The trial testimony of the five cooperating witnesses was uniform in identifying Toribio, or "Campe," as the first shooter. Toribio himself admitted and testified to this crime. See Tr. 2998-3004. All five witnesses also identified Urena as the second, fatal shooter. See, e.g., Tr. 1919 (Cruz) ("Q: Who, if anyone, had the gun at the time of the murder? A: Salcedo. Q: How do you know that? A: Because I saw him shooting it.") (emphasis added). In between these two gunshots, other participants in the attack, including Cruz and Nunez, stabbed and/or struck Phillips while he lay on the ground.

After Phillips was murdered, the Bronx Trinitarios returned to the stolen van driven by Diaz. Cruz testified that Urena passed him the gun so he could put the safety on and that they drove away together in the van. See Tr. 1930-31. Several cooperating witnesses also testified that Urena made statements following the murder acknowledging his role as the second, and fatal, shooter.

B. History of Urena's Petition

On January 5, 2016, just under a year after his sentencing, Urena, through his trial counsel, filed a § 2255 petition challenging his sentence, on the sole ground that the Government had violated its Brady obligations by failing to disclose before and during trial the fact that, in a post-arrest statement, Hernandez—whom Diaz testified was among the Trinitarios members who had been present for the murder—had denied any involvement. See Dkt. 1864.

As Urena recounted, on February 11, 2014, approximately one month before Urena's trial began, Hernandez had been arrested in Florida and charged with the Phillips murder, pursuant to a sealed complaint filed in this District. Upon arrest, Hernandez waived his Miranda rights and answered questions put to him by the arresting officers. Relevant here, Hernandez denied any involvement in the murder. The Government, however, did not disclose this denial (or Hernandez's other statements) to Urena before or during trial.

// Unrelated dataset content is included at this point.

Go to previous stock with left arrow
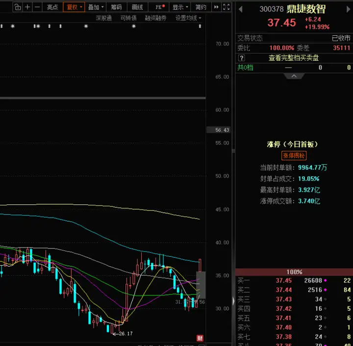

In support of his petition, Urena filed an affirmation from counsel, Dkt. 1865 ("Cooper Aff."), and a supporting brief, Dkt. 1886 ("Urena Br."). On February 2, 2016, the Government filed an opposition brief. Dkt. 1892 ("Govt. Br."). On March 4, 2016, Urena filed a reply. Dkt. 1910 ("Urena Reply").

Since filing the § 2255 petition, Urena has raised the same Brady claim on direct appeal, where it is now fully briefed. See Dkt. 1940. The Government does not take a position on whether the Court should defer resolving the § 2255 motion until the direct appeal has been decided, see id. at 2, and Urena, for his part, is silent on the issue. As the Government acknowledges, Urena's § 2255 petition may present his claim in a more favorable procedural posture, because a plain error standard will apply on his direct appeal. See id. (citing United States v. Vilar, 645 F.3d 543, 548 (2d Cir. 2011)).

II. Applicable Legal Standards

Section 2255 allows a prisoner held in federal custody to collaterally challenge his federal conviction or sentence. To obtain relief under § 2255, a petitioner must establish "a constitutional error, a lack of jurisdiction in the sentencing court, or an error of law or fact that constitutes 'a fundamental defect which inherently results in a complete miscarriage of justice.'" United States v. Bokun, 73 F.3d 8, 12 (2d Cir. 1995) (quoting Hill v. United States, 368 U.S. 424, 428 (1962)). Section 2255 is not, however, a substitute for direct appeal. See Sapia v. United States, 433 F.3d 212, 217 (2d Cir. 2005).

In ruling on a § 2255 petition, a district court must hold a hearing "[u]nless the motion and the files and records of the case conclusively show that the prisoner is entitled to no relief." 28 U.S.C. § 2255(b). "However, the filing of a motion pursuant to § 2255 does not automatically entitle the movant to a hearing." Gonzalez v. United States, 722 F.3d 118, 130 (2d Cir. 2013). "To warrant a hearing, the motion must set forth specific facts supported by competent evidence, raising detailed and controverted issues of fact that, if proved at a hearing, would entitle him to relief." Id. Neither party has sought a hearing here or contends that one is necessary. The Court agrees.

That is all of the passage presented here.